Task to complete: Start with the first line of the data and end with the line that holds "Open the Animations"; write out each one exactly.

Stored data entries
=== Section Start ===
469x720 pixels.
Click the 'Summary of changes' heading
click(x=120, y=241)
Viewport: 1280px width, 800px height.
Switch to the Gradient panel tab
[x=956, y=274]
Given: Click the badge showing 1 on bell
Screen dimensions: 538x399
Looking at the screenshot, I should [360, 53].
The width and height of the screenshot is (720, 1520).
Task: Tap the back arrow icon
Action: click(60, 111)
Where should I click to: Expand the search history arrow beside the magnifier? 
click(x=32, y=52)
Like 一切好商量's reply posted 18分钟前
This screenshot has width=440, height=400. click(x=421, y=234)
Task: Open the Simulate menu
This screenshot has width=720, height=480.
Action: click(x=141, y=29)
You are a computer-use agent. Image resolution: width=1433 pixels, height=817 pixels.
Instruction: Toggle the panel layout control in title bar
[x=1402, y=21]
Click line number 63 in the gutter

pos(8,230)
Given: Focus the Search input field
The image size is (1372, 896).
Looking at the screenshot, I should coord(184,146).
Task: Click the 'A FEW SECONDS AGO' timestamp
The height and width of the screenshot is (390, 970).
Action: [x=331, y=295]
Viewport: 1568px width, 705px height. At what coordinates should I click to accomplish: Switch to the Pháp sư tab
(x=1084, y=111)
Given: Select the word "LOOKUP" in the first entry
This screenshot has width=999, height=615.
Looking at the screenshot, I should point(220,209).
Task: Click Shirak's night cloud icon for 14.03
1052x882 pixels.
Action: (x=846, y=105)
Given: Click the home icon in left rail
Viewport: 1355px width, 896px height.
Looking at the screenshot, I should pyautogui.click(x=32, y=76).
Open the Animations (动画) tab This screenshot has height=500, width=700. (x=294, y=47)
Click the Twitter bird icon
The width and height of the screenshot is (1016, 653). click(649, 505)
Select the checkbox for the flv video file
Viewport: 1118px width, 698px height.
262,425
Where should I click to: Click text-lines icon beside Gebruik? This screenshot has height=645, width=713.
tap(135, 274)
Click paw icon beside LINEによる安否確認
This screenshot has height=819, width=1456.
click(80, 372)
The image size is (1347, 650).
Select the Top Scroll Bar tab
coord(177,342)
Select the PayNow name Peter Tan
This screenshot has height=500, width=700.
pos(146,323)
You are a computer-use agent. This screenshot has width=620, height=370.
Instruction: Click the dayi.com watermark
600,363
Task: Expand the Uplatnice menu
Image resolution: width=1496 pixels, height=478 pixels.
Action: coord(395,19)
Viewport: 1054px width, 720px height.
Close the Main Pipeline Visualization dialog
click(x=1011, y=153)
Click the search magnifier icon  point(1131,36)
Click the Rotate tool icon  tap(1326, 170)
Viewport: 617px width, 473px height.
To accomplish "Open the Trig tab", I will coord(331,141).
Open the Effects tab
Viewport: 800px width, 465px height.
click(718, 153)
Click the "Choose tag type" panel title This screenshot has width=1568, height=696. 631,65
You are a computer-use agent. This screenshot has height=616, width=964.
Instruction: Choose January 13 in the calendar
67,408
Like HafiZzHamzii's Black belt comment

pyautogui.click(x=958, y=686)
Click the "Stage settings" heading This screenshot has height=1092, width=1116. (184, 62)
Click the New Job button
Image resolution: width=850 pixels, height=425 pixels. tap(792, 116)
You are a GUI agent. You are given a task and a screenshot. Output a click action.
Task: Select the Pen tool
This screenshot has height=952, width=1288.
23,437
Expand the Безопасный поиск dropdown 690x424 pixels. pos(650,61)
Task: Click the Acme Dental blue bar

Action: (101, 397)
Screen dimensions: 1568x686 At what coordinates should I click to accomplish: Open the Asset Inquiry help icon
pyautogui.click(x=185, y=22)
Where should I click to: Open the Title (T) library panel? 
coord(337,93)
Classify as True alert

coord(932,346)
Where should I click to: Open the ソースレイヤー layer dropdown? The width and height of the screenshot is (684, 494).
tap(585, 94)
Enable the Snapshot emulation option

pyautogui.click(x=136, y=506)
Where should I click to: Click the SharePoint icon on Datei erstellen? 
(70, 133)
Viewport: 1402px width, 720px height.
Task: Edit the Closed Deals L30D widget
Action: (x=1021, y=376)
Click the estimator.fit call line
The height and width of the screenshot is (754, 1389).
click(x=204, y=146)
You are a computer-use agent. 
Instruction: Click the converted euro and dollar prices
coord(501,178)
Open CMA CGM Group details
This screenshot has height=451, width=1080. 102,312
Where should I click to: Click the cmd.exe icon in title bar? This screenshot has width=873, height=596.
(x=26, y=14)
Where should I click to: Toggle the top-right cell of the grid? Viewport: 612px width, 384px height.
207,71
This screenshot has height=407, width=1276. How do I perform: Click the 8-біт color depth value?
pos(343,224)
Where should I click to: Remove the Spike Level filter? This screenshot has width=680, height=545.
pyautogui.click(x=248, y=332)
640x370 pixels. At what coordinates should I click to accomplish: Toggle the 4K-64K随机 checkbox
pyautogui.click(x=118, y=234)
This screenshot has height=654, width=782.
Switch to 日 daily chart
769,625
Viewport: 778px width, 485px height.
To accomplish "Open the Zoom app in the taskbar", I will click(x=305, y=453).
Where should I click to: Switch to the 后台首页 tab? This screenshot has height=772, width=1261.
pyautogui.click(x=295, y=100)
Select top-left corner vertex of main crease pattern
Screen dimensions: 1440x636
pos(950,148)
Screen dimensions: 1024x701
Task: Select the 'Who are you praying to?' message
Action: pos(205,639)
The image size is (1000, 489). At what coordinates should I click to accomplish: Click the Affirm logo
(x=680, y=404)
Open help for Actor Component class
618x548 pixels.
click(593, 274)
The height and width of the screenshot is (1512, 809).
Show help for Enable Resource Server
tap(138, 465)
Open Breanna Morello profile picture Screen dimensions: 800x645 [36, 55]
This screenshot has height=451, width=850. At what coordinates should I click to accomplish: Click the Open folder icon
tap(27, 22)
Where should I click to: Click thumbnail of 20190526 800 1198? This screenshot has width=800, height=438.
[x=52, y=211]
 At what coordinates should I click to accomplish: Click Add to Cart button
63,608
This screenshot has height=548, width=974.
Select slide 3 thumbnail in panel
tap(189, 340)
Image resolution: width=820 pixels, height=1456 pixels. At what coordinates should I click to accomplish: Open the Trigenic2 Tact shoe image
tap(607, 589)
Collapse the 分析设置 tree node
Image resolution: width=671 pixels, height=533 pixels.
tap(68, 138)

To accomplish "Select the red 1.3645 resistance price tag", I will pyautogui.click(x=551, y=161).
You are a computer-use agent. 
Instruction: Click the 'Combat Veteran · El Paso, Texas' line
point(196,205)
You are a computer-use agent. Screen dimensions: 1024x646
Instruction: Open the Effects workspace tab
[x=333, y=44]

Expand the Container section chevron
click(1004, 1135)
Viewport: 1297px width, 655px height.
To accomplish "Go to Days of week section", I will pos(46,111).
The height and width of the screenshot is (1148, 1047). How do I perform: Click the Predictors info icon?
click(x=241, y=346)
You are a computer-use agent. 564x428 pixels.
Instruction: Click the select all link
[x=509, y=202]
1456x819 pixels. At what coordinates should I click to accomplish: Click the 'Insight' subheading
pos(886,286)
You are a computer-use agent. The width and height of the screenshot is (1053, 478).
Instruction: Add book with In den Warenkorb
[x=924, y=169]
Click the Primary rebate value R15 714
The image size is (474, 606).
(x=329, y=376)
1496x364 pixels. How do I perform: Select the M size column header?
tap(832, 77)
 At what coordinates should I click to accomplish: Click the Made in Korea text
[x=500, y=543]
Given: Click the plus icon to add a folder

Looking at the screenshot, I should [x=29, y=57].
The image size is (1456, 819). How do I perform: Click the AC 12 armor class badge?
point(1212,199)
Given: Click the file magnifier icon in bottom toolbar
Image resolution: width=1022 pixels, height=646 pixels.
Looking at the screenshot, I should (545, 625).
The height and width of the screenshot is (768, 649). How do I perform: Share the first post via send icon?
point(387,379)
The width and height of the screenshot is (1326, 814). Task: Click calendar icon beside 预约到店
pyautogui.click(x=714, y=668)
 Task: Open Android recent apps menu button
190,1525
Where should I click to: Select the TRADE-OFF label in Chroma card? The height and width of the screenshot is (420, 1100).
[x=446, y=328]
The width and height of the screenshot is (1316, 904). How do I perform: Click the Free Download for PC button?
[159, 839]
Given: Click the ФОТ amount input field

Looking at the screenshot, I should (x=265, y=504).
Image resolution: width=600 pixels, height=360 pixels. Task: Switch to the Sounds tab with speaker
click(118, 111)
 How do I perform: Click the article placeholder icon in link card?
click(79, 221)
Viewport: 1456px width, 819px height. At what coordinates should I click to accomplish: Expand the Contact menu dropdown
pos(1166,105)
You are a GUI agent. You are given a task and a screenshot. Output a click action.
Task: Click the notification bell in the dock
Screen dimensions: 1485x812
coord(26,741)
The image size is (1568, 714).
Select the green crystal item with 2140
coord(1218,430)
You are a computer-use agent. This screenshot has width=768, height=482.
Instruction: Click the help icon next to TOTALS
=== Section End ===
Exercise solution:
469x720 pixels.
Click the 'Summary of changes' heading
click(x=120, y=241)
Viewport: 1280px width, 800px height.
Switch to the Gradient panel tab
[x=956, y=274]
Given: Click the badge showing 1 on bell
Screen dimensions: 538x399
Looking at the screenshot, I should [360, 53].
The width and height of the screenshot is (720, 1520).
Task: Tap the back arrow icon
Action: click(60, 111)
Where should I click to: Expand the search history arrow beside the magnifier? 
click(x=32, y=52)
Like 一切好商量's reply posted 18分钟前
This screenshot has width=440, height=400. click(x=421, y=234)
Task: Open the Simulate menu
This screenshot has width=720, height=480.
Action: click(x=141, y=29)
You are a computer-use agent. Image resolution: width=1433 pixels, height=817 pixels.
Instruction: Toggle the panel layout control in title bar
[x=1402, y=21]
Click line number 63 in the gutter

pos(8,230)
Given: Focus the Search input field
The image size is (1372, 896).
Looking at the screenshot, I should coord(184,146).
Task: Click the 'A FEW SECONDS AGO' timestamp
The height and width of the screenshot is (390, 970).
Action: [x=331, y=295]
Viewport: 1568px width, 705px height. At what coordinates should I click to accomplish: Switch to the Pháp sư tab
(x=1084, y=111)
Given: Select the word "LOOKUP" in the first entry
This screenshot has width=999, height=615.
Looking at the screenshot, I should point(220,209).
Task: Click Shirak's night cloud icon for 14.03
1052x882 pixels.
Action: (x=846, y=105)
Given: Click the home icon in left rail
Viewport: 1355px width, 896px height.
Looking at the screenshot, I should pyautogui.click(x=32, y=76).
Open the Animations (动画) tab This screenshot has height=500, width=700. (x=294, y=47)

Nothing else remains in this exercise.